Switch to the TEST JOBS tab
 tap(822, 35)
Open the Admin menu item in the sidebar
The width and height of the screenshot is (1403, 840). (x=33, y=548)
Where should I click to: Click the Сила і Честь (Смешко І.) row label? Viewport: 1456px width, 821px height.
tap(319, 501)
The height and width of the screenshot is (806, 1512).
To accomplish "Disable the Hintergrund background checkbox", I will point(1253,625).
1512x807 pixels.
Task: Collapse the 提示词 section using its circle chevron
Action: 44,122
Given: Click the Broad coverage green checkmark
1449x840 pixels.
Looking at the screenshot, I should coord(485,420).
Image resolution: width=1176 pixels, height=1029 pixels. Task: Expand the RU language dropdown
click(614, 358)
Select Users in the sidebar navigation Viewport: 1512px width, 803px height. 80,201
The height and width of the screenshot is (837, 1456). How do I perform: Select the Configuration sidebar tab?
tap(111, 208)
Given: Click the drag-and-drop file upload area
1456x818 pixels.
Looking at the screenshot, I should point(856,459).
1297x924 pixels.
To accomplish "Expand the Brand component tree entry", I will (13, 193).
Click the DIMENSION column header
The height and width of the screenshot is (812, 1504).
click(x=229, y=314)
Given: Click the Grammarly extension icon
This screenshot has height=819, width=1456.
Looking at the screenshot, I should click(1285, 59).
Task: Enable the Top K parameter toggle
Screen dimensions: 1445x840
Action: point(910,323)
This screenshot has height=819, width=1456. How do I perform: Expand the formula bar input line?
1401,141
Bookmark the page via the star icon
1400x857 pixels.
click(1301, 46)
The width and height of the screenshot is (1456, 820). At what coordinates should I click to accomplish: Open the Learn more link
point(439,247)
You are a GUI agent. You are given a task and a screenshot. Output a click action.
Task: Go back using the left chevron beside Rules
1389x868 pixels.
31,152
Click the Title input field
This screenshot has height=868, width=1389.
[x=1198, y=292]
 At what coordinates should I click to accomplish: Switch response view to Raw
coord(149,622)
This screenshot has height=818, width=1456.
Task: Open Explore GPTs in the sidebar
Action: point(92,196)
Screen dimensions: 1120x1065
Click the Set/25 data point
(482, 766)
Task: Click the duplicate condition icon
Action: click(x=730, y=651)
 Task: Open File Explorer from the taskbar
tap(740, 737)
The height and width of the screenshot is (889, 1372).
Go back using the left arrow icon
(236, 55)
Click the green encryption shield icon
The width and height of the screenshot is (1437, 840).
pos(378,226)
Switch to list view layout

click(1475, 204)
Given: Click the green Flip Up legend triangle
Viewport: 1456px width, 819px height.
────
## Your assignment
From the line containing "The width and height of the screenshot is (1437, 840)." through the last line of the records above, reproduce every line exactly.

## Solution for this problem
The width and height of the screenshot is (1437, 840).
pos(378,226)
Switch to list view layout

click(1475, 204)
Given: Click the green Flip Up legend triangle
Viewport: 1456px width, 819px height.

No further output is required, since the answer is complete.